The disease-detection being done with these plants, Lopez explains, is accomplished without needing to do any kind of physical soil or foliage analysis, or any of the other methods usually required to diagnose infection.
The Maker Movement
Lopez’s work is emblematic of a growing community of open source inventors that are a part of an emerging “maker movement.” There are deep ties between the maker movement and open source technology often attributed to software development. Both are rooted in a sharing culture, with the belief that collaborating openly creates greater insights and opportunities for all.
According to the National Academy of Engineering, “free and open source hardware is changing the face of science, engineering, business, and law.”
The maker movement is an extension of the DIY culture where science, art, and the curiosity inherent in tinkering collide. It’s also a movement that very much aligns with the land grant mission of OSU as a leading public research university.
According to Lopez, “The open source part of this really connects everything.
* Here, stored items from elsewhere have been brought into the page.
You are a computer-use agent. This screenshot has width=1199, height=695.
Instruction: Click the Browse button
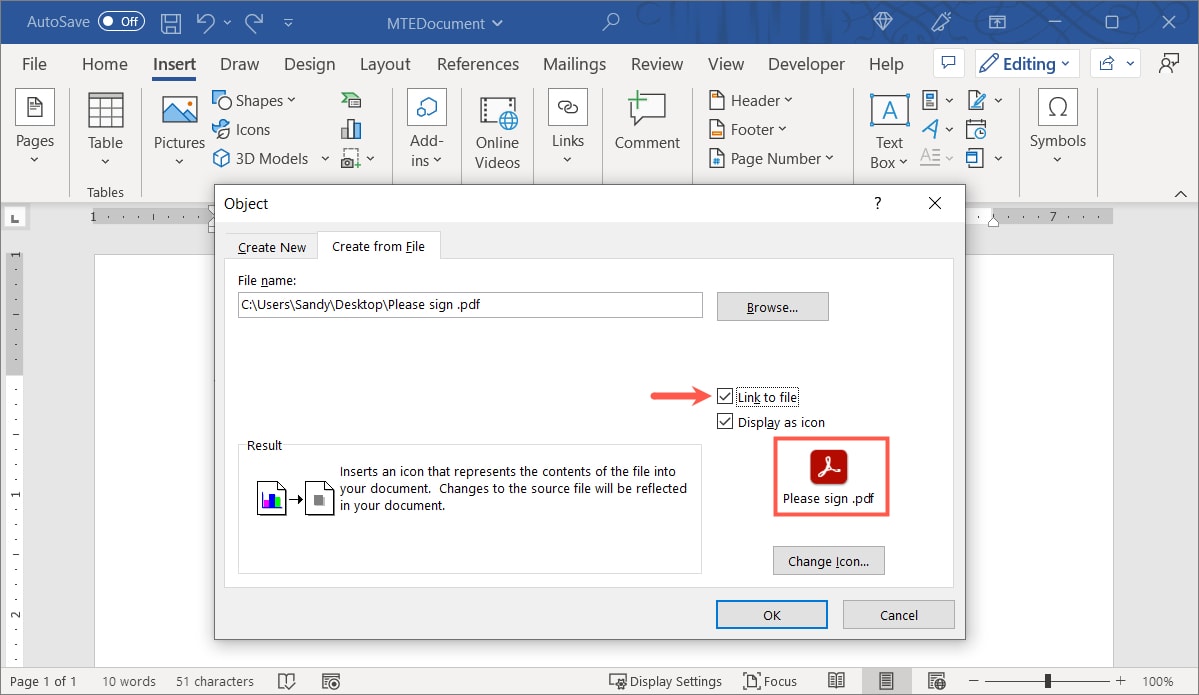click(772, 306)
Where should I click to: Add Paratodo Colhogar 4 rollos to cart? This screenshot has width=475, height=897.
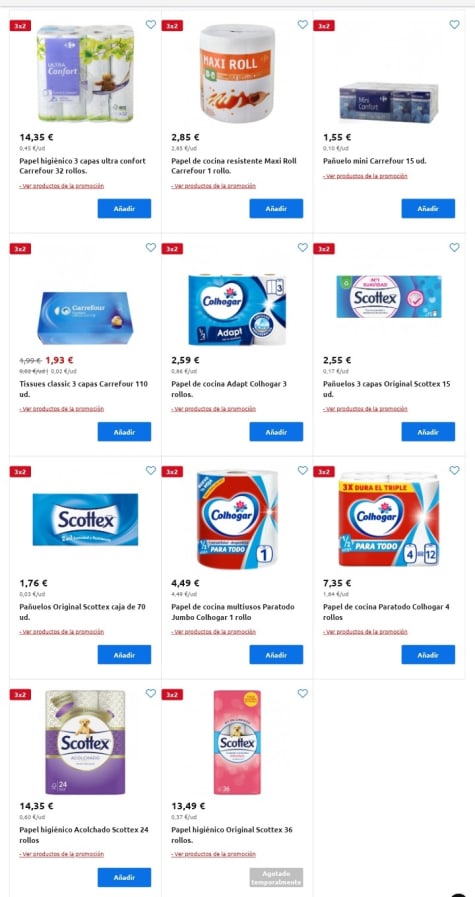click(428, 654)
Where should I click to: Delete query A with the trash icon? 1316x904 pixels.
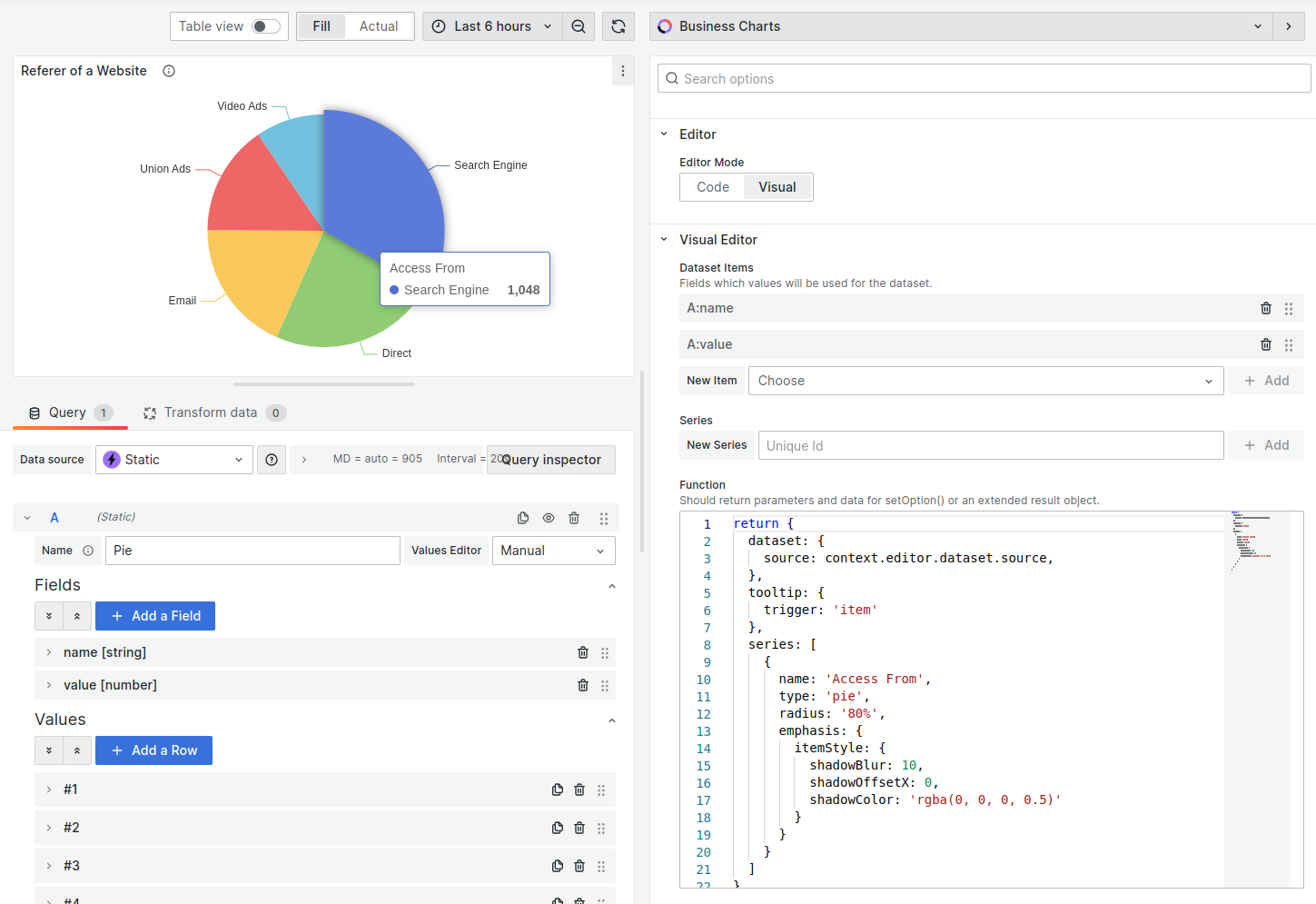pyautogui.click(x=574, y=517)
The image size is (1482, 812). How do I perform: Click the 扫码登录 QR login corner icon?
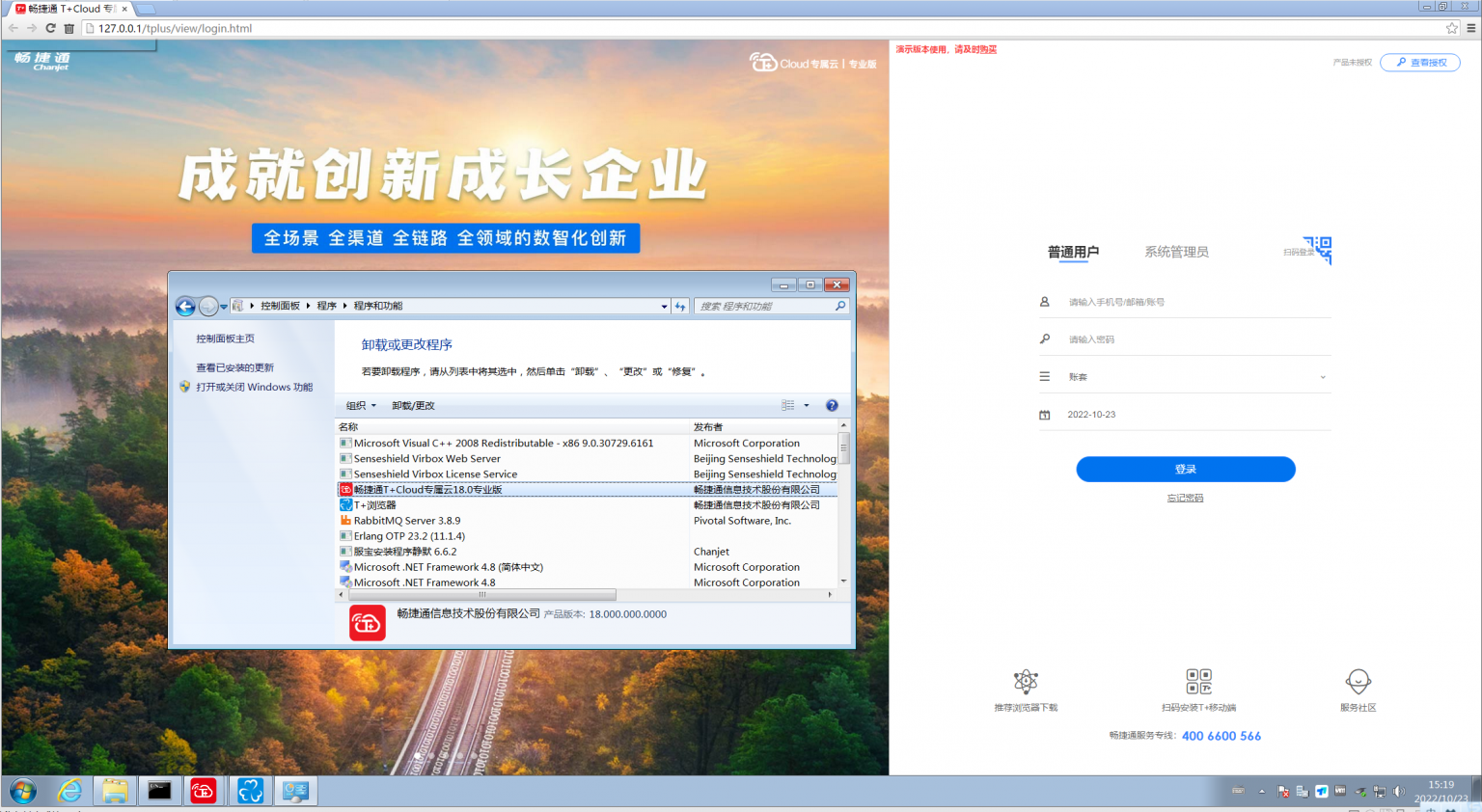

Each project that the OPEnS Lab collaborates on, including the HyperRail, are released under an open source license.” This means that all of the design files, computer code, bills of materials and instructions are freely accessible to anyone who wants to download them from their website at www.open-sensing.org.
Some community members who download and use OPEnS projects modify the designs or code and even send their improvements back to the lab so that others can benefit from them. It’s a collaborative, iterative process. “Many people tap into our projects at really high rates,” Lopez says. “They work on it from there, and we work on our stuff from here.”
Lopez is visibly proud as he says his role — and the role of the OPEnS Lab — is to “create tools that help researchers, and research in general, keep moving forward.”
Explore the OPEnS Lab and its community-driven workflow in a 3-D interactive experience.
By Alan Dennis
Profile of a Maker: Manuel Lopez
Manuel Lopez, an undergraduate majoring in electrical engineering at OSU, loves making things. During high school at Liberty High in Hillsboro, Lopez found support from the MESA program (Mathematics, Engineering and Science Achievement). There, he competed in robotics competitions and became interested in creating electronic devices. When making an enclosure for his capstone senior project required 3D printing, Lopez just taught himself how to use the technology.
Lopez continues to learn and teach himself new skills as a team member in OSU’s Openly Published Environmental Sensing (OPEnS) Lab. He discovered the lab by luck, he says, job-hunting as a new undergraduate student. A student employment posting on the OSU Jobs website said they were looking for someone with makerspace interests like programming and 3D printing. “I’ve got a little bit of all of that,” Lopez thought. He applied, got the job, and now gets to hone his making skills on a range of projects — including inventions like the HyperRail that support and enhance research at OSU.
In the future, Lopez aspires to a career in biotechnology or electrical engineering. He credits everyone he has met for steering his path in a good direction, and he’s eager to give back. Describing the motivation behind his work, he says, “I’m here to serve a bigger purpose. I want to use what I know and learn to help other people.”